━━━ Data under study ━━━

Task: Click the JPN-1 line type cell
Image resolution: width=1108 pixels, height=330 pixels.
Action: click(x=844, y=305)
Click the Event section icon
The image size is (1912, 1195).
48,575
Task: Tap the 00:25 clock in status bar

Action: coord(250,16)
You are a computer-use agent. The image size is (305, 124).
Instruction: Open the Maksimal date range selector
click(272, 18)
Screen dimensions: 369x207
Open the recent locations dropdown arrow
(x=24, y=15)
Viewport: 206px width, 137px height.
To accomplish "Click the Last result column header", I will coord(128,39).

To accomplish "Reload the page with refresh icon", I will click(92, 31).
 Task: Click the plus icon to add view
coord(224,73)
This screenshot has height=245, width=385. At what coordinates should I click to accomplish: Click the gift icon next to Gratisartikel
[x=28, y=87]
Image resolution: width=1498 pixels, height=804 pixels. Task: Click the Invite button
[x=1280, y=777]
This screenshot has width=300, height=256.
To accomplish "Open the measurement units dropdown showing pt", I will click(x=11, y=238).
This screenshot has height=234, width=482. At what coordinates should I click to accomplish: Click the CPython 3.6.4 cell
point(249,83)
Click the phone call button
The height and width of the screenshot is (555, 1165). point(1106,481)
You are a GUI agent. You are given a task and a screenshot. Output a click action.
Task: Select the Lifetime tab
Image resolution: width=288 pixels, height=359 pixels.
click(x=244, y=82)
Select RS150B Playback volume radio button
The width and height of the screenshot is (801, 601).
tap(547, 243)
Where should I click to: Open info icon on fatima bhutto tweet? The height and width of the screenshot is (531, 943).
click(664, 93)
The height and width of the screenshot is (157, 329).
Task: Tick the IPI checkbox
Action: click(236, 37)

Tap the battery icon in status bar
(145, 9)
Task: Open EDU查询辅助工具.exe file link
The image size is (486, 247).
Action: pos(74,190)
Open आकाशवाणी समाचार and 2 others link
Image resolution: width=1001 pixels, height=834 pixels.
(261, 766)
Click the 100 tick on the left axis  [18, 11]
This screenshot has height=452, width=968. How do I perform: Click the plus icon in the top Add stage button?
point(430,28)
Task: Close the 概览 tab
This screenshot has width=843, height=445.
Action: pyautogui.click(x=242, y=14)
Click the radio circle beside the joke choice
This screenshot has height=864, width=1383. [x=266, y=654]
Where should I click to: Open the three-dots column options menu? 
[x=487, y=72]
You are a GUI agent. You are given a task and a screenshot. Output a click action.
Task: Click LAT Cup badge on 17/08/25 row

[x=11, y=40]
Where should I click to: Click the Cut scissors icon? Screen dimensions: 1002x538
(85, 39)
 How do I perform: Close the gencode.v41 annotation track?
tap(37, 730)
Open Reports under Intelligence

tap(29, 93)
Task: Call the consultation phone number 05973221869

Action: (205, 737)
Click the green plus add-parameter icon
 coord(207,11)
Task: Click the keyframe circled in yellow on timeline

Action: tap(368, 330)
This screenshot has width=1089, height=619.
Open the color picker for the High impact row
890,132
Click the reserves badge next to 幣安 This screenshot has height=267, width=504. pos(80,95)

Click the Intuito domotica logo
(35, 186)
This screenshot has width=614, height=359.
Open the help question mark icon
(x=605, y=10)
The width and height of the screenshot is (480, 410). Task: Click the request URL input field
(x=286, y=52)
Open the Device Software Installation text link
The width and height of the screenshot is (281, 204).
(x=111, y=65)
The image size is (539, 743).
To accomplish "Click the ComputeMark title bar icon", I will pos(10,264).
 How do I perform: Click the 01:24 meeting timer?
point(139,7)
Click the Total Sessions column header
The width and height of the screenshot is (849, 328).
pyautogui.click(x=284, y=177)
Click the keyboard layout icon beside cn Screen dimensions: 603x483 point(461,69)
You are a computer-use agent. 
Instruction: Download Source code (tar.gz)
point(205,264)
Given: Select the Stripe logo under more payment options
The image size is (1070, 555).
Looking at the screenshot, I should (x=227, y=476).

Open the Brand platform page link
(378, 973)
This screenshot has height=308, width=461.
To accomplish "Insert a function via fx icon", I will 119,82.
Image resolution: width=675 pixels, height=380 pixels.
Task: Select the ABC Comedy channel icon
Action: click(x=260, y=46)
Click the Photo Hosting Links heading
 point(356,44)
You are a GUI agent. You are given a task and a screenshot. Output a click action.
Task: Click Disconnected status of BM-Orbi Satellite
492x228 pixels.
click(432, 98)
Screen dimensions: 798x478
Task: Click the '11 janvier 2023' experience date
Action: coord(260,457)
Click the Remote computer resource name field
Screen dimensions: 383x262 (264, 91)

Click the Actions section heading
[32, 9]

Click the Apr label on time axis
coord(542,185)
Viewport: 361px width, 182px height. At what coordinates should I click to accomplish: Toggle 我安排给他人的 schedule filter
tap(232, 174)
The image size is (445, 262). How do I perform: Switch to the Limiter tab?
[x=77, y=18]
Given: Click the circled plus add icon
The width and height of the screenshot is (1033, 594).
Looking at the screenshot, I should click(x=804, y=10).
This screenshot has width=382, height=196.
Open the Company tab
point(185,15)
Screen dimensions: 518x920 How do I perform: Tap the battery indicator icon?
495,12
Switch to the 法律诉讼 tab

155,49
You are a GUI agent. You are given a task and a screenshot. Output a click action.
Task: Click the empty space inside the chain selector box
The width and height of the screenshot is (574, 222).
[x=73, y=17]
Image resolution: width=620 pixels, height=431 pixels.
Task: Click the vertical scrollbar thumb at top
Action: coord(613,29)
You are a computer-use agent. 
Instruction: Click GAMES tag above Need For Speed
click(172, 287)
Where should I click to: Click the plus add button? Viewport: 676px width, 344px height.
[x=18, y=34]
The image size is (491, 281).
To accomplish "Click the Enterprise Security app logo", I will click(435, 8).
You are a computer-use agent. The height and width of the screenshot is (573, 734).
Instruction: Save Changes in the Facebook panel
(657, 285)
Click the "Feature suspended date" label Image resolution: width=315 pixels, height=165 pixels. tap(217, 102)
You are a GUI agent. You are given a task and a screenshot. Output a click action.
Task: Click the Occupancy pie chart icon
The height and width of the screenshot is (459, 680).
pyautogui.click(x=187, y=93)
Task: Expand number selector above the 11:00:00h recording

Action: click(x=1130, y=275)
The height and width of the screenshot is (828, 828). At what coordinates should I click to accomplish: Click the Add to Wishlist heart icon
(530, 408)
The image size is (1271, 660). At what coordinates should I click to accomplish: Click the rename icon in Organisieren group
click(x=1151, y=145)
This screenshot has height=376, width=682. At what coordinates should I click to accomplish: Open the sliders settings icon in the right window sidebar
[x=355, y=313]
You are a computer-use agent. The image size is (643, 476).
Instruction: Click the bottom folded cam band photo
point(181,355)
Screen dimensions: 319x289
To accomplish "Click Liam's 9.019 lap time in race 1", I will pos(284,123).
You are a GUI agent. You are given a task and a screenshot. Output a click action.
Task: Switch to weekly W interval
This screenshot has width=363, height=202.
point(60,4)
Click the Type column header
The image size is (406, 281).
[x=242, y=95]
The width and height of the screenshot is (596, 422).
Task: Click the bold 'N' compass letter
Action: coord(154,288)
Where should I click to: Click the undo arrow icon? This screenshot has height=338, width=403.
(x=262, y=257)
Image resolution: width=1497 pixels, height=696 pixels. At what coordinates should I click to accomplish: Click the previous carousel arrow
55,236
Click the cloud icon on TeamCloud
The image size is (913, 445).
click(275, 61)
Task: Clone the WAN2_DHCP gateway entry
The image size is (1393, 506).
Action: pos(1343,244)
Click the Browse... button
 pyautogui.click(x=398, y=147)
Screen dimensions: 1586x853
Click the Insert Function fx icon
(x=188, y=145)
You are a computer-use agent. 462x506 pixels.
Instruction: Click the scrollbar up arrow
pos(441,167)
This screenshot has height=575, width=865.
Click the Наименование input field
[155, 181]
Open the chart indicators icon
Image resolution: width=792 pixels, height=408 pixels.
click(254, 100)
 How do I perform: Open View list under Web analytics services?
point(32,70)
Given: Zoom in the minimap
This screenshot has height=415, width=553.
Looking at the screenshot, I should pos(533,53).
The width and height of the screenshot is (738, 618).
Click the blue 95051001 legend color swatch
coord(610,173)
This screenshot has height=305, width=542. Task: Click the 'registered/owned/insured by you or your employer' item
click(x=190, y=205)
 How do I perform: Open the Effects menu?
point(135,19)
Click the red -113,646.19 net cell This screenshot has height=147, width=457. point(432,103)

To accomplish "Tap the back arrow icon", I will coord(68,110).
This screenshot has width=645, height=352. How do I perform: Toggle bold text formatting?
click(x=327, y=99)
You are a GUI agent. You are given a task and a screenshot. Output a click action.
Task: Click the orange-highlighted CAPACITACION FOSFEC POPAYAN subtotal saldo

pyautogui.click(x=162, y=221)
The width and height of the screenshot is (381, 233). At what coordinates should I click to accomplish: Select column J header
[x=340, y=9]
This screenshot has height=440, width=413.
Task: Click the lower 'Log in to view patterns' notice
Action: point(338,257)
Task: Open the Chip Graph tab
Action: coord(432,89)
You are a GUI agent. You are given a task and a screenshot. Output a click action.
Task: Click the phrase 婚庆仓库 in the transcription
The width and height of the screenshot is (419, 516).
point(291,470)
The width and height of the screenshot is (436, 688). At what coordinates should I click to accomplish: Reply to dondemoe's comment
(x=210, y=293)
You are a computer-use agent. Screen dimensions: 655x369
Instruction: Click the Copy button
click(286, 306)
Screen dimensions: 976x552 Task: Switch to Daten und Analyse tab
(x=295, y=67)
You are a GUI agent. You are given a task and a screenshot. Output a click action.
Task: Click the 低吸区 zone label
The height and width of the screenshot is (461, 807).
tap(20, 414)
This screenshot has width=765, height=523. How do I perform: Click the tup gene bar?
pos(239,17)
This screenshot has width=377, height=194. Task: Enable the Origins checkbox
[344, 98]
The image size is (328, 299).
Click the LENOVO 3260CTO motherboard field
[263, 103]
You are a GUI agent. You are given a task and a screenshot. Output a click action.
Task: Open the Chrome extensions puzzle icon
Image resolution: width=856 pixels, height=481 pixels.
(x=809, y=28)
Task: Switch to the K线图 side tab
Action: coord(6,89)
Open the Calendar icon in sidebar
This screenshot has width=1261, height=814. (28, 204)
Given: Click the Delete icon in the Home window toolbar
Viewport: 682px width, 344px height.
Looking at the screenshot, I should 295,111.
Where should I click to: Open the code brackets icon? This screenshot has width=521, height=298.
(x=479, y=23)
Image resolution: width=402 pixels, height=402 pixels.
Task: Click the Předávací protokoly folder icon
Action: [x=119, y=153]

━━━

__What needs to be done__.
Please give back exactly the lines of the listing above that run from the one containing "Task: Click the orange-highlighted" through the one containing "Task: Click the phrase", and only those.

__Response to this task__.
Task: Click the orange-highlighted CAPACITACION FOSFEC POPAYAN subtotal saldo

pyautogui.click(x=162, y=221)
The width and height of the screenshot is (381, 233). At what coordinates should I click to accomplish: Select column J header
[x=340, y=9]
This screenshot has height=440, width=413.
Task: Click the lower 'Log in to view patterns' notice
Action: point(338,257)
Task: Open the Chip Graph tab
Action: coord(432,89)
You are a GUI agent. You are given a task and a screenshot. Output a click action.
Task: Click the phrase 婚庆仓库 in the transcription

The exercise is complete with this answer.